Anyone else having a problem with their cloth seats wearing away? I just noticed my driver's side seat is beginning to wear away, it looks like the car is several years old, and I've only had it since April. Not very happy about it.


----------



## evo77 (Sep 5, 2011)

Pics of what it looks like?


----------



## 70AARCUDA (Nov 14, 2010)

...cheap cloth.


----------



## cruzeman (Mar 13, 2011)

The cloth seats remind me of my 2004 vibe which I hated. My 01 prizm had like a velour type material that looked brand new 10 yrs and 230000 miles later.


----------



## FieroItaliano85 (Aug 5, 2011)

everjeff said:


> Anyone else having a problem with their cloth seats wearing away? I just noticed my driver's side seat is beginning to wear away, it looks like the car is several years old, and I've only had it since April. Not very happy about it.


No offense, but how much do you weight? Sometimes heavier people tend to wear seats quicker than they're supposed to


----------



## kkilburn (Mar 1, 2011)

Not necessarily my seats, but I have noticed the leathering steering wheel is already starting to dry out and crack in some spots. I bought a leather moisturizer, but I haven't had time to put that on yet.


----------



## evo77 (Sep 5, 2011)

kkilburn said:


> Not necessarily my seats, but I have noticed the leathering steering wheel is already starting to dry out and crack in some spots. I bought a leather moisturizer, but I haven't had time to put that on yet.

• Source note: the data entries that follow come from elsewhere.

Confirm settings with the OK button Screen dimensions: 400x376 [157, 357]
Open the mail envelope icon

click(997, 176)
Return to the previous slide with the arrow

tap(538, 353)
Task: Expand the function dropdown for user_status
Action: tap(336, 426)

Really? I figured it would be the opposite. The oils in our hands tend to make leather steering wheels very glossy over time. I was trying to find something to avoid this on my cruze.


----------



## everjeff (Apr 23, 2011)

FieroItaliano85 said:


> No offense, but how much do you weight? Sometimes heavier people tend to wear seats quicker than they're supposed to


Haha, I actually meant to mention that. I'm only 170 pounds so I don't think that should be too much by any means. 

I took a pic, but it didn't turn out well, so I'm gonna have to try again with better lighting.


----------



## Rescue09 (Oct 6, 2011)

Is it the smoother stuff on the sides or the part in the middle?


----------